Une mer subtropicale


Par son climat

Celui-ci est caractérisé par la faiblesse des pluies (moyenne inférieure à 500 mm, toute la marge sud-est étant même franchement aride), les valeurs élevées des températures moyennes et l’intensité de l’évaporation (environ 1 400 mm par an). Saisonnièrement alternent les influences polaires et tropicales. En hiver et parfois au printemps, les dépressions issues du front polaire parcourent le couloir de basses pressions fortement creusé entre deux alignements anticycloniques nord et sud. Les vents, du nord (froids et secs, tels le mistral, la bora et le vardaris) ou du sud (comme le sirocco), peuvent souffler en rafales et sont capables de soulever des mers fortes, voire dangereuses.

En été et parfois en automne, la pression décroît sensiblement de l’ouest vers l’est (les courbes isobares sont orientées du nord vers le sud). Mais les dépressions ne peuvent parvenir sur le bassin, qui reste placé sous la protection de l’anticyclone atlantique. Le gradient de pression est donc faible, les vents sont modérés (avec un très remarquable effet de mousson sur toutes les côtes méridionales), les perturbations sont rares, les pluies sont absentes, la mer est belle ou modérée.

En toute saison, cette alternance saisonnière peut être perturbée par des phénomènes locaux tels que : l’intensité plus ou moins grande des brises de terre et de mer ; l’élévation des reliefs côtiers, qui produisent un blocage de l’air et un renforcement local du gradient de pression et des vents ; l’élaboration de petites perturbations susceptibles de provoquer de subites chutes barométriques qui sont à l’origine de seiches comme celles de la côte dalmate ou grecque (v. ondes océaniques) ou de brutales surélévations du niveau de la mer comme le phénomène connu sous le nom de marobbio en mer des Syrtes.


Par son hydrologie

• Une mer tiède. La température moyenne de l’eau de surface est comprise entre 17 (golfe du Lion) et 21 °C (eaux égyptiennes). C’est le nord de l’Adriatique (ouverte sur l’Europe centrale) qui a la plus faible moyenne annuelle (moins de 14 °C). L’amplitude thermique reste modérée à l’est, mais augmente vers le nord-ouest (plus de 10 °C), surtout sur les plates-formes continentales soumises aux vents froids du nord, comme le golfe du Lion et l’Adriatique. Jusqu’aux plus grandes profondeurs, la température de la Méditerranée, à la différence de l’Atlantique, reste égale ou supérieure à 13 °C, ce qui a pour conséquence que toute la colonne d’eau est homotherme en hiver. Cette eau profonde provient des plongées, ou cascading (v. courants océaniques), que subit l’eau de surface des régions septentrionales lorsque sévissent de longues périodes de froid sec et rigoureux.

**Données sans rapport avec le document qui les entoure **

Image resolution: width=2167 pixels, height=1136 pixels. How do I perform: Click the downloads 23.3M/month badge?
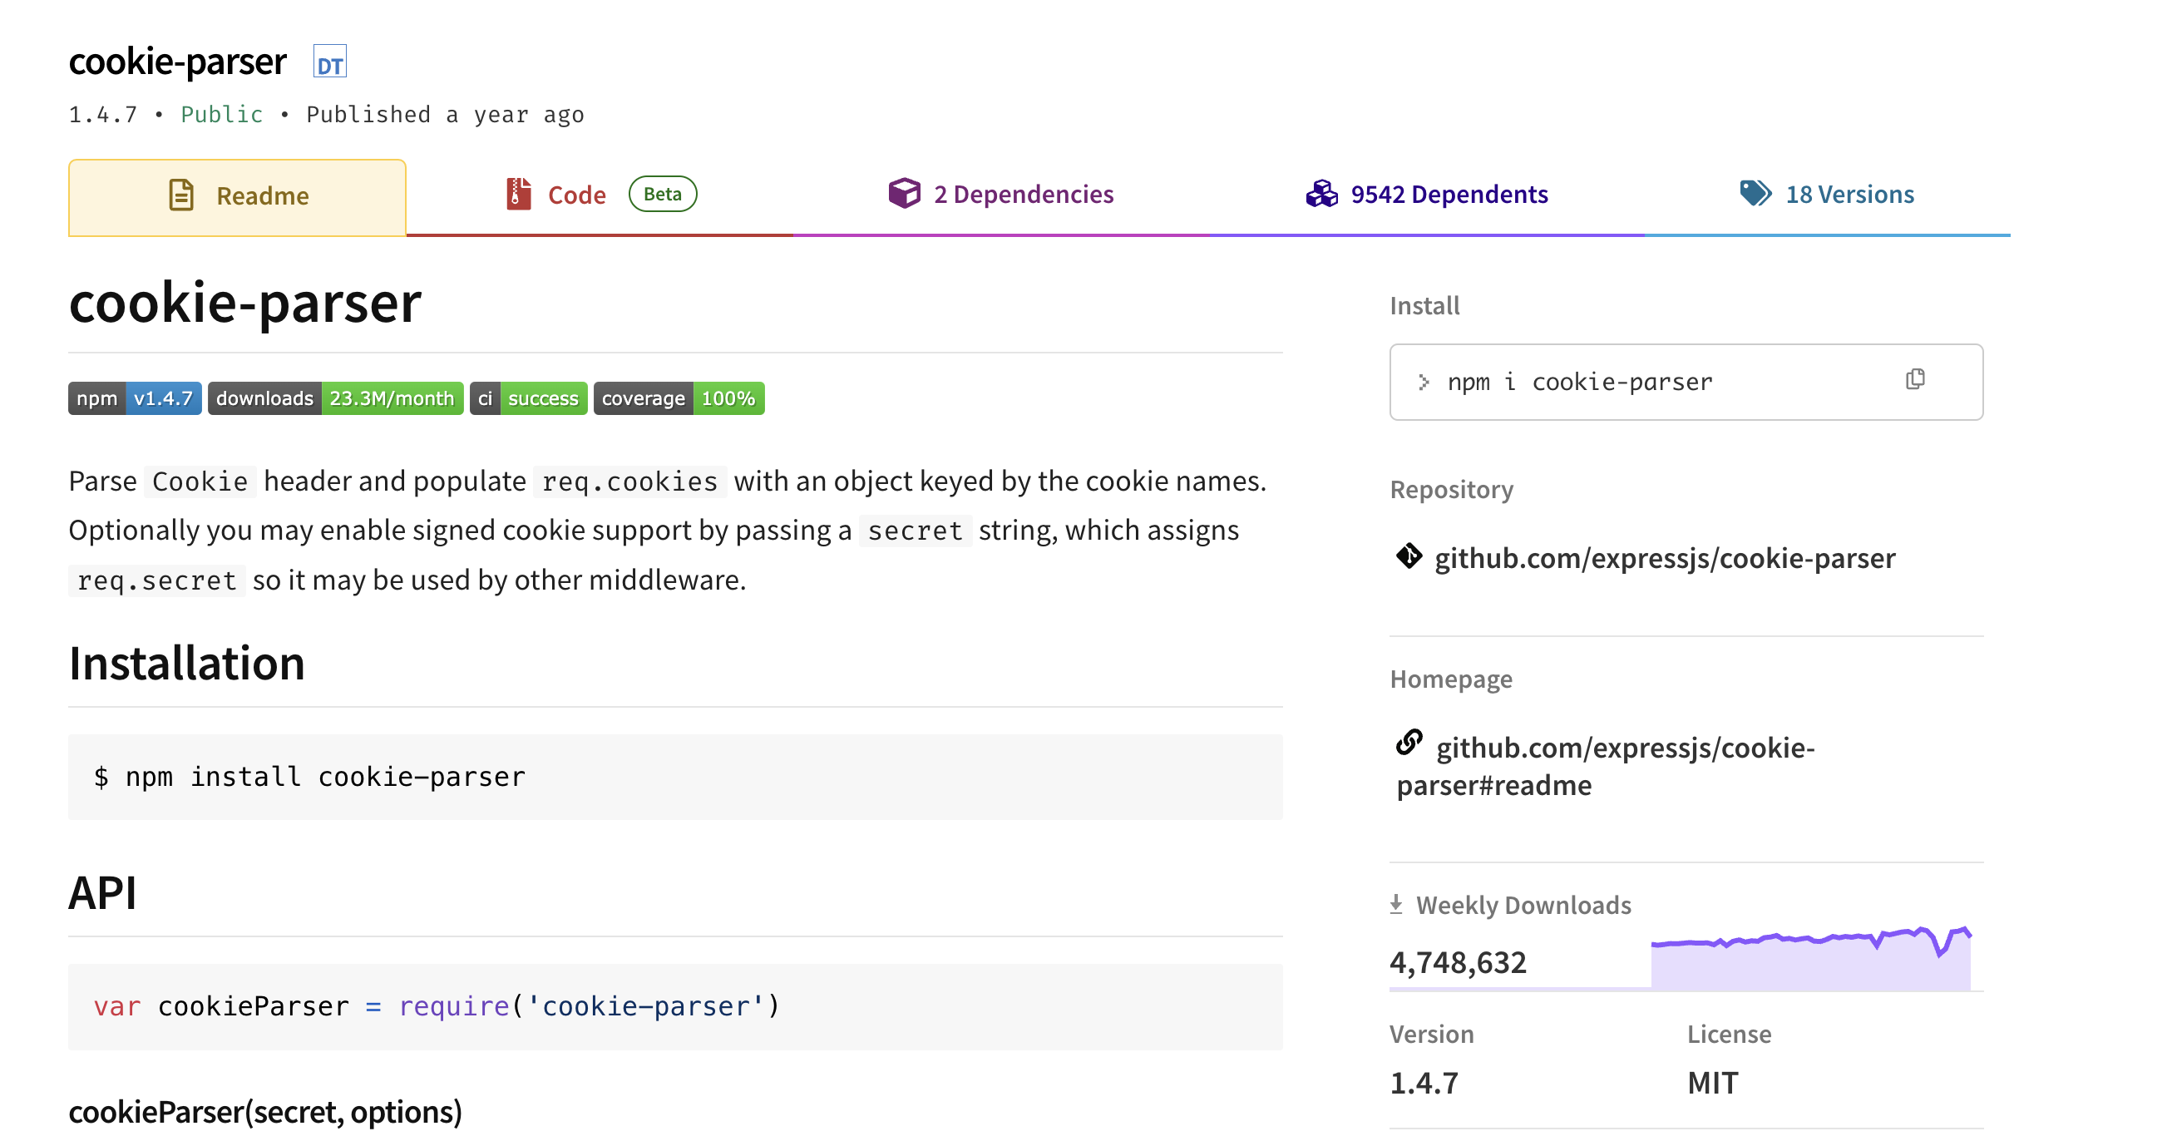(x=335, y=398)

• Une mer salée. Les pertes par évaporation (v. la carte) ne sont compensées que pour un tiers par les apports locaux des pluies et des fleuves. On dit alors que la Méditerranée est une mer à bilan hydrologique négatif : fait fondamental qui s’exprime par une augmentation sensible de la teneur en sels, qui croît régulièrement vers l’est au fur et à mesure que s’évanouit l’influence atlantique. Entre Chypre et la côte libanaise, la salinité oscille entre 38,5 et 39,5 p. 1 000. Ces taux restent constants, car le déficit hydrologique est comblé par une double pénétration en provenance de la mer Noire (par les Détroits) et surtout de l’Atlantique (par le détroit de Gibraltar). Par ailleurs, l’excès de sels est exporté par un courant profond qui franchit ce seuil et se répand dans l’Atlantique subtropical (v. Atlantique [océan]). À Gibraltar, Henri Lacombe et ses collaborateurs ont retrouvé le dispositif hydrologique complexe qui caractérise (v. la coupe) certains détroits (v. courants océaniques). Si le déficit de la Méditerranée n’était ainsi comblé, il se traduirait par un abaissement substantiel du niveau de la mer, de l’ordre du centimètre par an.